▶ [ОТРЫВОК ДЛЯ ЧТЕНИЯ]:
Скажете – пародия, гротеск, «капустник». Но есть все-таки темы, к которым, верующий ты или нет, надо относиться с пиететом, с осторожностью, чтобы не оскорбить чувств других, не накликать беду. Использовать в качестве эпатажа, а к нему был склонен Шпаликов, извещение о собственной смерти, не значит ли притянуть трагедию?

Только молодостью, бесстрашием перед жизнью, перед будущим можно как-то объяснить этот «сценарный ход».

Шпаликов, вообще как ребенок, не чувствовал края, не знал разницы между прямолинейностью и прямотой. При всей аудитории, к примеру, мог бросить в лицо кинорежиссеру Григорию Александрову, профессору ВГИКа, по поводу его фильма «Русский сувенир»: «Ребята, сегодня вот нам показали – и хорошо показали, лучше нельзя, – какое кино нам делать не надо. Никогда!»

Мнение тогда еще не состоявшегося, но уже почитаемого сценариста было справедливым: «Русский сувенир» был явной неудачей мастера. И все же, все же, все же…

Думаю, не только меня заденет размашистость шпаликовского стихотворения «Утро»:

Не верю ни в бога, ни в черта,

Ни в благо, ни в сатану,

А верю я безотчетно

В нелепую эту страну.

▶ [ФОРМУЛИРОВКА ЗАДАНИЯ]:
Скопируйте отрывок о Шпаликове выше целиком, слово в слово, ничего не меняя.

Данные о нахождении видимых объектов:
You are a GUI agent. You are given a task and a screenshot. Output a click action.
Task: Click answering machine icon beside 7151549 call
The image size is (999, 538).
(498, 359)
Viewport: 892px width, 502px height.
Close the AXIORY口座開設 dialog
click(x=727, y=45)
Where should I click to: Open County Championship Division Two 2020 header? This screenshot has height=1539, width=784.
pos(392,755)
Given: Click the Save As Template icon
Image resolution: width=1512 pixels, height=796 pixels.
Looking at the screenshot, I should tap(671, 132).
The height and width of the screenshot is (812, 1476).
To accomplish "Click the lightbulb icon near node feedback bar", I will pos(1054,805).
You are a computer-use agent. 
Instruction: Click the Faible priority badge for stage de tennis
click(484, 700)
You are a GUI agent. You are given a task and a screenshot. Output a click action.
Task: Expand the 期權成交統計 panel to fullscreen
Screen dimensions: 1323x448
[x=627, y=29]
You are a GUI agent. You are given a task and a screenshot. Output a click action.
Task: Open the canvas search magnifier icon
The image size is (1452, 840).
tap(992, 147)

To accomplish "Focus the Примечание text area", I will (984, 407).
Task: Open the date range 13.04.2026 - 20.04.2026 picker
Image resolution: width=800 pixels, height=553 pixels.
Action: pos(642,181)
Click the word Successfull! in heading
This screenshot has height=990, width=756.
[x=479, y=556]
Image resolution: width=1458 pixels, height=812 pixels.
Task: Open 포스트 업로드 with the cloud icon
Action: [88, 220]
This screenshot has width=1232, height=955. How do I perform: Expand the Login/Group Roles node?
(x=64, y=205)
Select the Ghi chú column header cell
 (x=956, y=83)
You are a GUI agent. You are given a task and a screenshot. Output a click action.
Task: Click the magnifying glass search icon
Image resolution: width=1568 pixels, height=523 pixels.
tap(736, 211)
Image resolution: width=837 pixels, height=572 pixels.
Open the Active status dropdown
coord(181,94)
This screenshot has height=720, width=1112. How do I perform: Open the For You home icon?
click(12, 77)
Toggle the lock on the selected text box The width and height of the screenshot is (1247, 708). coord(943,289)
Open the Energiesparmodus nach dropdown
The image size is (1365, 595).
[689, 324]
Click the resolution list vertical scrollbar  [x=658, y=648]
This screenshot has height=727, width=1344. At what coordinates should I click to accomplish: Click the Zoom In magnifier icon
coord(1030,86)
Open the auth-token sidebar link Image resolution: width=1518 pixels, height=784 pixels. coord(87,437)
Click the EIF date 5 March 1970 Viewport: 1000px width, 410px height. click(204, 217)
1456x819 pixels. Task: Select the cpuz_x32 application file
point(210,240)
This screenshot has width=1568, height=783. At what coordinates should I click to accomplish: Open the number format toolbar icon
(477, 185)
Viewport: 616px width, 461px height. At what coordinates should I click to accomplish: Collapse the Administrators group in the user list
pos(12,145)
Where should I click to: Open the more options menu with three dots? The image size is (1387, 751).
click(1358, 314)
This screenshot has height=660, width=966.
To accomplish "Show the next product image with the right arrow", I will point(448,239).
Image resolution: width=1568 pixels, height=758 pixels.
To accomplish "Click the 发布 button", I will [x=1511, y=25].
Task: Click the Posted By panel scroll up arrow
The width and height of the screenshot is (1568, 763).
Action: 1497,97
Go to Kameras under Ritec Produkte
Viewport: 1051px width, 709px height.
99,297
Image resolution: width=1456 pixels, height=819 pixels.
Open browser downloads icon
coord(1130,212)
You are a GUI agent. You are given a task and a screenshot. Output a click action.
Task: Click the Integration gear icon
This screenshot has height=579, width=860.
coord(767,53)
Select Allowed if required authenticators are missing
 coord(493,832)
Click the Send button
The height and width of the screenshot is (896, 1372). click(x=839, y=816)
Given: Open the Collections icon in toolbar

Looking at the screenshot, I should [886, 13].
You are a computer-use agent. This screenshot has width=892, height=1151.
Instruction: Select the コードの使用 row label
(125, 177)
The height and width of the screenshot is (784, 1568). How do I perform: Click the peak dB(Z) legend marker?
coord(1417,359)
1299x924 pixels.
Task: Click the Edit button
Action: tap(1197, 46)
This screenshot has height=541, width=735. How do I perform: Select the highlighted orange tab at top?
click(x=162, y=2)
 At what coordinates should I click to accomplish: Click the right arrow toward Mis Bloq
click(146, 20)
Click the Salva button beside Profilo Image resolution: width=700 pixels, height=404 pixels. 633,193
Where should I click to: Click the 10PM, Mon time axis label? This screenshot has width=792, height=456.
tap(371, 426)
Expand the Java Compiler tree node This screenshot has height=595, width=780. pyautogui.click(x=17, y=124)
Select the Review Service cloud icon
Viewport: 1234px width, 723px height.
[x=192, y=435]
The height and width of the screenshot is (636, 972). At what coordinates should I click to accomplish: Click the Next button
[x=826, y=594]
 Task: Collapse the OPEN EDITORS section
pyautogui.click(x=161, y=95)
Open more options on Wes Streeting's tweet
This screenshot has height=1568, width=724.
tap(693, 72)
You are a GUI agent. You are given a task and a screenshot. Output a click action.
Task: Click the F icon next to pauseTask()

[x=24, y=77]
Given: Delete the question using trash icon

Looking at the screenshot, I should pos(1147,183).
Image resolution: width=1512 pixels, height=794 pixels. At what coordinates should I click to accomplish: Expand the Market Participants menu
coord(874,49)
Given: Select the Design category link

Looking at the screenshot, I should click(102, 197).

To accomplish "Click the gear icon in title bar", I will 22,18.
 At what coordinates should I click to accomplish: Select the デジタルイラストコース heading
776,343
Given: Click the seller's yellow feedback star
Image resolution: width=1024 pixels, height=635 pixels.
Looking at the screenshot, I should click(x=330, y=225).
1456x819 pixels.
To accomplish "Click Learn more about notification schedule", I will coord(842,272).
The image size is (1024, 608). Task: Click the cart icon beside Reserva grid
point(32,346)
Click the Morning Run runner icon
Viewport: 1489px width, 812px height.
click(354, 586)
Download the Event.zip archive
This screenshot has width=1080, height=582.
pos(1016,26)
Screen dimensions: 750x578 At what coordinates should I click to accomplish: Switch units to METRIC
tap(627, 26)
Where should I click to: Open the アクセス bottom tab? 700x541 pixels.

▶ [ГОТОВЫЙ ОТВЕТ]:
Скажете – пародия, гротеск, «капустник». Но есть все-таки темы, к которым, верующий ты или нет, надо относиться с пиететом, с осторожностью, чтобы не оскорбить чувств других, не накликать беду. Использовать в качестве эпатажа, а к нему был склонен Шпаликов, извещение о собственной смерти, не значит ли притянуть трагедию?

Только молодостью, бесстрашием перед жизнью, перед будущим можно как-то объяснить этот «сценарный ход».

Шпаликов, вообще как ребенок, не чувствовал края, не знал разницы между прямолинейностью и прямотой. При всей аудитории, к примеру, мог бросить в лицо кинорежиссеру Григорию Александрову, профессору ВГИКа, по поводу его фильма «Русский сувенир»: «Ребята, сегодня вот нам показали – и хорошо показали, лучше нельзя, – какое кино нам делать не надо. Никогда!»

Мнение тогда еще не состоявшегося, но уже почитаемого сценариста было справедливым: «Русский сувенир» был явной неудачей мастера. И все же, все же, все же…

Думаю, не только меня заденет размашистость шпаликовского стихотворения «Утро»:

Не верю ни в бога, ни в черта,

Ни в благо, ни в сатану,

А верю я безотчетно

В нелепую эту страну.